I desire to become more intentional in my teaching. More intentional in my parenting. The premise is extraordinarily basic, but hard nonetheless. I need to focus more on what I want the end result to be. And, that goes for everything. The end result for unity. The end result for charity. The end result for love. The end result for testimony. Does that make sense?
It kind of goes like this...I, like so many parents I know, want more than just about anything else in the world for my children to gain their own personal testimony of our Savior and His love for them. That is number one for my greatest desires for my children. So, what am I doing about it? Lots, really. I take them to church. We read scriptures together. We pray together. We live our lives in accordance to the gospel teachings (to the best of our abilities) but what about testimonies? They hear Wes and I bear our testimonies once in a while during fast and testimony meetings, and some of them have bravely born their own testimonies in front of the entire congregation too. And that is good, but maybe I could do more? I've always believed that it is in the behavior of doing something, you truly learn and gain from it. So, I've come to realize that I need to provide more opportunity for them to bear their own testimonies in a safe and non-intimidating setting- our home.
Okay, long story short. For me to be more intentional about my children gaining their own testimonies of our Savior, I want them to bear their testimonies more often. So, I need to provide that opportunity. I've decided that on the fast Sunday's we are going to hold our own family testimony meeting after church and then break our fast right afterward at home (I plan to have each child, along with Wes and I, bear our testimonies). Now, I'm very realistic about this plan of mine. I know I will get plenty of push back from some or even all of my kids about it, but that's okay. Push back usually means they are simply adjusting to something new. Change can be hard for some more than others. And, I plan on their being quite a bit of griping about hunger pains and such. That's okay too. It is to be expected.
So, this is just a small example of my desire/need/hope for more intention in my life and in our family. Education week was so great this year because I gleaned a lot of super awesome concrete ways to become more intentional in my teaching. Now, don't get me wrong, I've done an okay job with this kind of stuff so far (I am not berating myself at all!), but family life changes and evolves as the children (and the parents) change and grow. What worked five years ago isn't necessarily the right thing for us at this stage of the game. I need to be consistently evaluating and re-evaluating what we are doing and where it is taking us.
Moving forward with more intention in my teaching will help me to first feel calmer about the minor crisis's that happen on a regular basis. I know that they are but tiny blips on our path in life. I love the one of the quotes I heard last week. It was this:
"Crisis + Time = Humor"

__WRITTEN PROBLEM__
Answer these questions about the post on intentional parenting:
(a) On which days does the writer plan to hold a family testimony meeting after church?
(b) What event this year gave the writer concrete ways to become more intentional in teaching?
(c) What quote from last week does the writer say they love?

__DATASET SECTION__
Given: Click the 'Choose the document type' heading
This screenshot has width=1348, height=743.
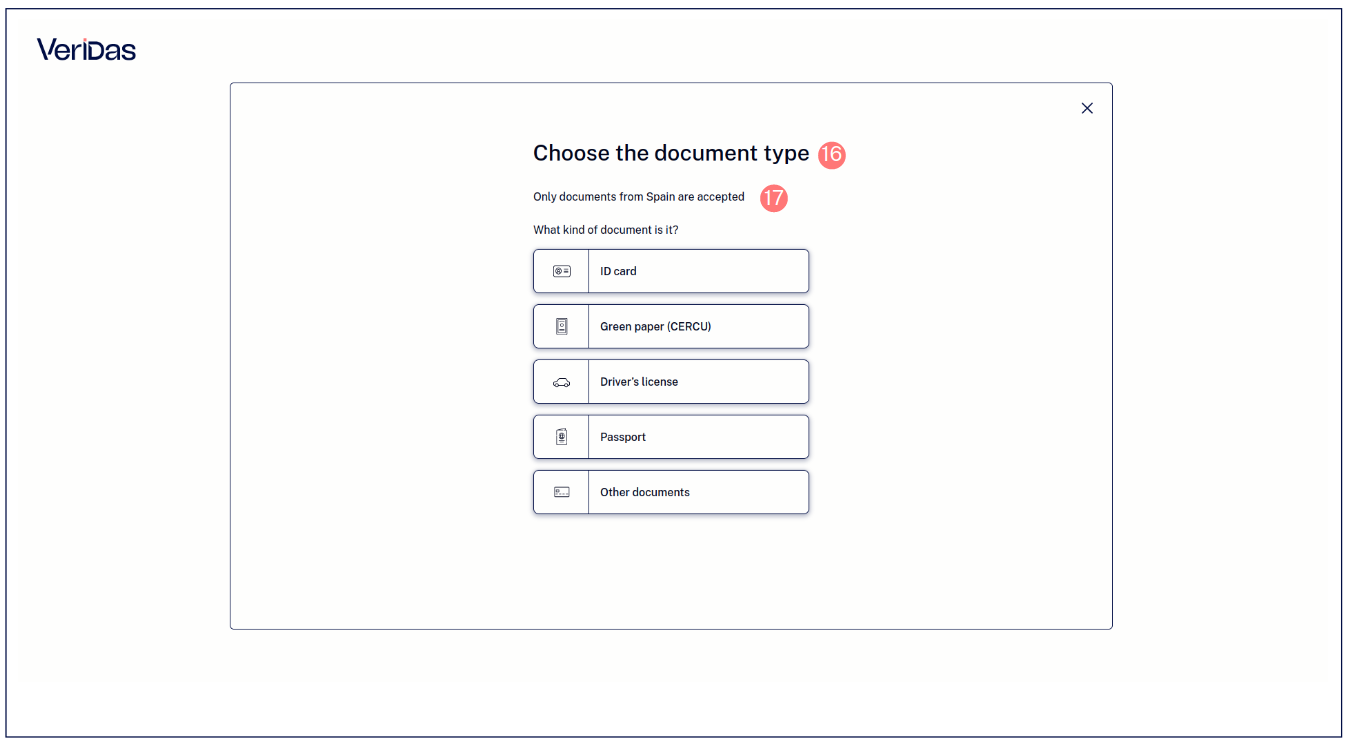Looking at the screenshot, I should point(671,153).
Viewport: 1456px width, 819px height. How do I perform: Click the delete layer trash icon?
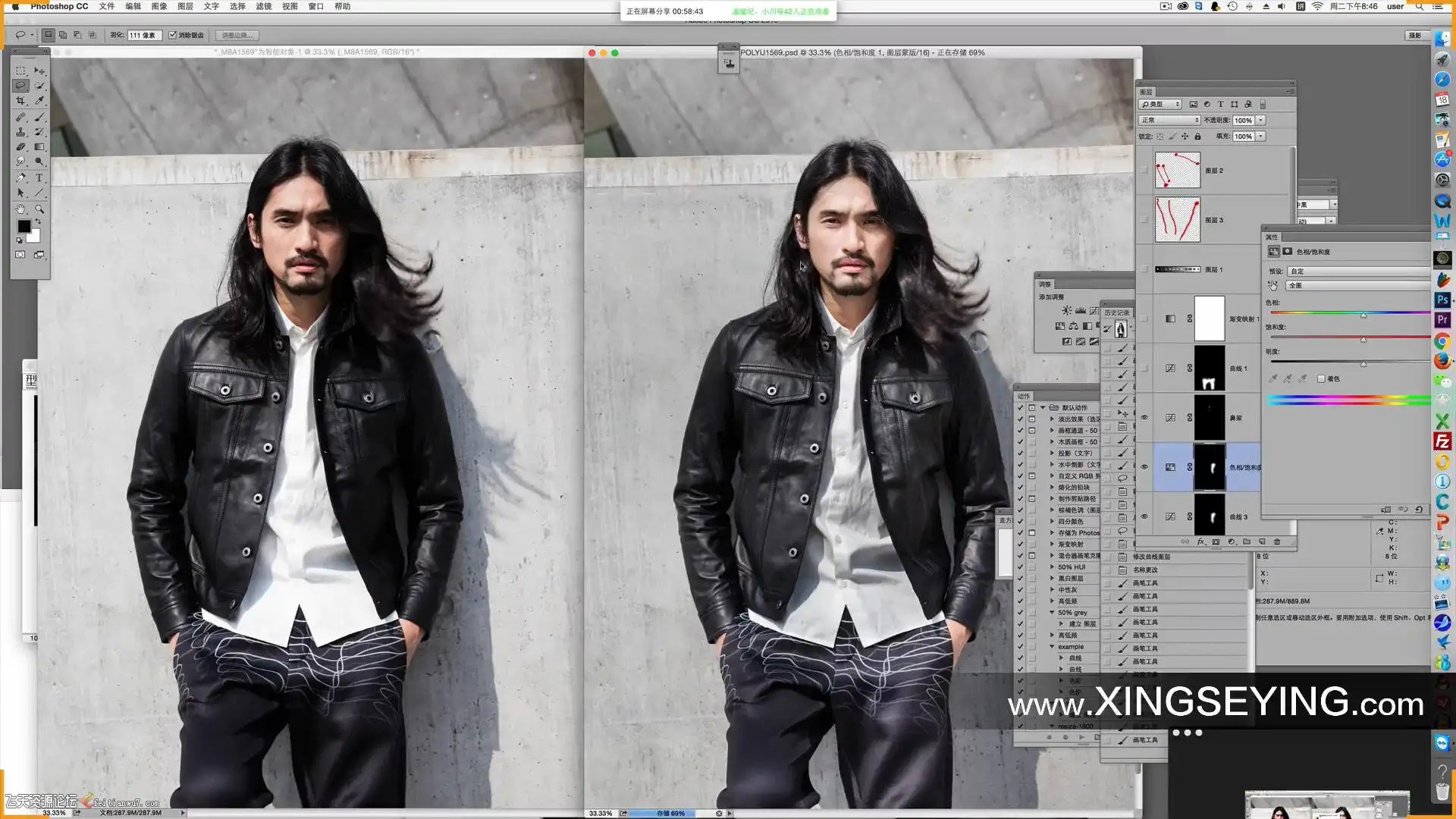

__OUTPUT__
(a) Fast Sundays.
(b) Education week.
(c) "Crisis + Time = Humor"